В этом отношении для меня навсегда останется образцом отношение к прессе выдающегося тренера Тамары Москвиной, которая однажды сказала: «Как бы неприятно в тех или иных ситуациях мне не было общаться с журналистами, лучше я расскажу о себе сама, чем на следующий день прочитаю в газете, что обо мне рассказали другие»
1995- й стал для меня, пожалуй, тем самым годом, когда работа в газете заставила окончательно расставить многие акценты. Да, я по-прежнему готова до последнего стоять на стороне тех, о ком пишу, но не позволю (в первую очередь – себе) относиться к собственной профессии с неуважением.
То был очень горький год. 23 июня не стало великого хоккейного тренера Анатолия Тарасова. С этим человеком был знаком мой отец, его знала я, была вхожа в тарасовский дом. С Ниной Григорьевной Тарасовой, ее дочерьми Галиной и Татьяной мы проплакали тогда несколько часов, и я совершенно не представляла, как – в этот пик человеческого горя - скажу им, что мне нужны фотографии для газеты. Нужны сейчас, потому что завтра материал должен стоять на полосе. Татьяна словно почувствовала это. Молча достала какую-то папку, выбрала снимок, на котором совершенно счастливый Анатолий Владимирович в какой-то смешной шапочке с помпоном был запечатлен на одной из тренировок: «Возьми. Я хочу, чтобы отца запомнили именно таким!»
Копия той фотографии до сих пор висит у меня дома.
Несколько месяцев спустя, 20 ноября в американском Лейк-Плэсиде прямо на льду умер еще один близкий мне человек. Двукратный олимпийский чемпион в парном катании Сергей Гриньков. С ним и с Катей Гордеевой мы несколько лет выступали за один клуб – ЦСКА. Я с удовольствием писала о них, став журналистом. Переживала и поддерживала в олимпийском Лиллехаммере в 1994-м. А тут, за день до похорон, стоя в прихожей небольшой московской квартирки, в оцепенении слушала, как кричит за тонкой стенкой сестра Сергея Наташа: «Кто ее пустил сюда? Пусть убирается вон! Этим журналистам только и нужно, что сплясать на чужой могиле!»

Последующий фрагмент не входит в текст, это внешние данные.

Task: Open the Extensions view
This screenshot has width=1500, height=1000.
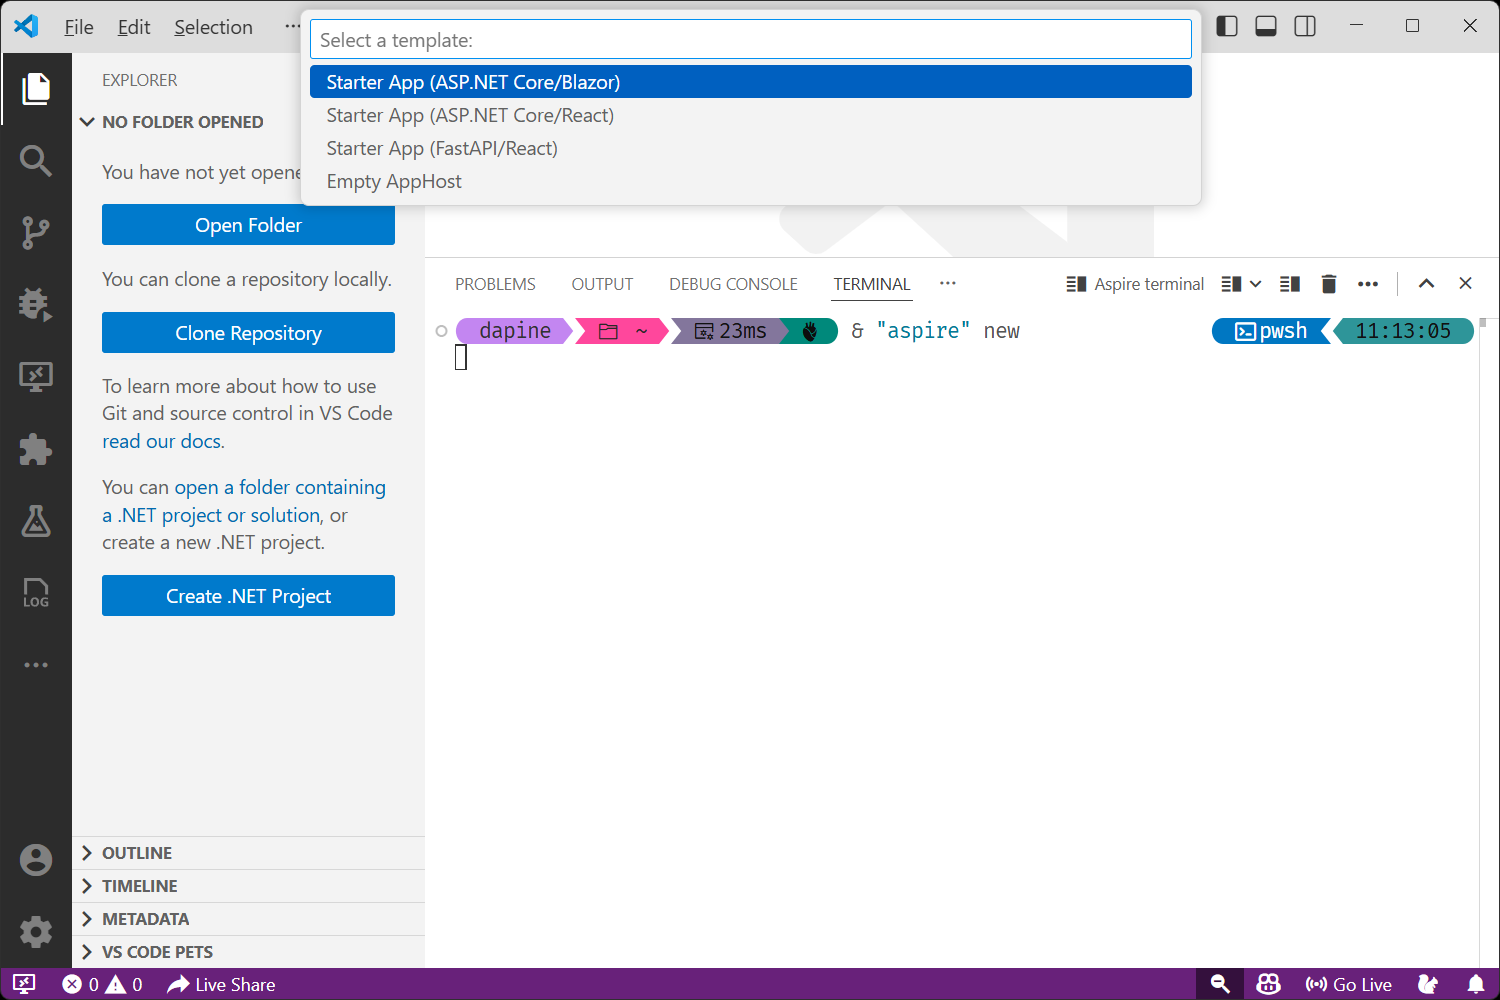Action: coord(36,449)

Господи, как же отчаянно в тот момент я ненавидела собственную профессию!
«Кому все это нужно?» Я до сих пор периодически задаю себе этот вопрос, когда приходится приносить в жертву работе время, отнятое у собственных детей, у родных, которые не становятся моложе, у друзей, у самой себя. Каждый раз при этом вспоминаю фразу, сказанную нашим главным редактором Владимиром Кучмием 15 лет назад и ставшую лозунгом «Спорт-Экспресса»: «О большом спорте написано гораздо меньше, чем он того заслуживает».

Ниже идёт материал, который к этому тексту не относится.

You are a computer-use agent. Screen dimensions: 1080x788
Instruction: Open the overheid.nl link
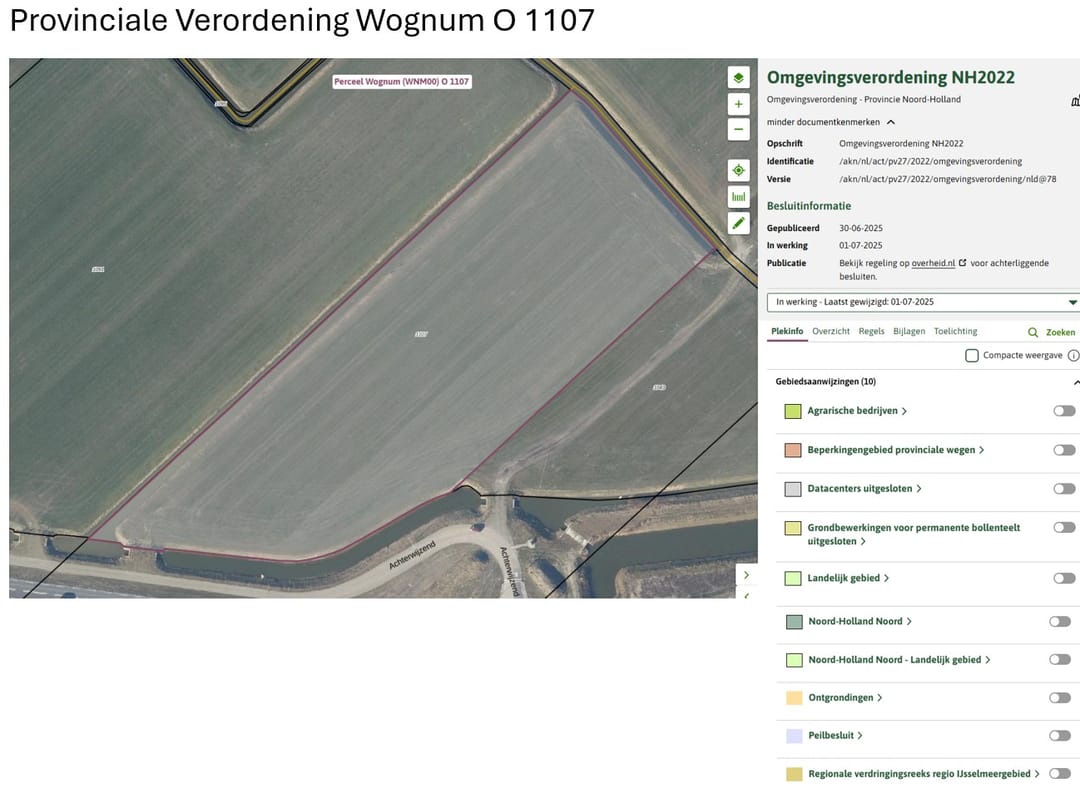933,263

В этом я полностью с ним согласна. Во всяком случае для меня до сих пор главным остаются не очки и секунды, а люди. С их бедами, проблемами, переживаниями, радостями. И неважно при этом, свои они, или чужие - иностранные.
Я была искренне тронута в Будапеште, когда во время недавнего чемпионата Европы ко мне подошел отец трехкратного олимпийского чемпиона Питера ван ден Хугенбанда – футбольный врач голландского ПСВ Кеес, с которым мы познакомились лет семь назад, когда «Летучий голландец» только начинал плавать на серьезном уровне.
- Ты знаешь, - сказал он, - Питеру было очень сложно выступать. За две недели до начала чемпионата он потерял ребенка. Минуш – его жена – была на шестом месяце беременности…
Когда я сказала, что слышала об этом, но не рискнула писать, понимая, насколько деликатна тема, Кеес ответил:
- Напиши. У сына ведь немало болельщиков в вашей стране. Они имеют право знать о его жизни. Мне бы хотелось, чтобы Питера воспринимали не как машину, штампующую победы и рекорды, а прежде всего, как самого обычного человека, который так же страдает, любит, чувствует, как любой другой.
Помолчав, Кеес улыбнулся:
- Что уж тут поделаешь, если его профессия настолько публична?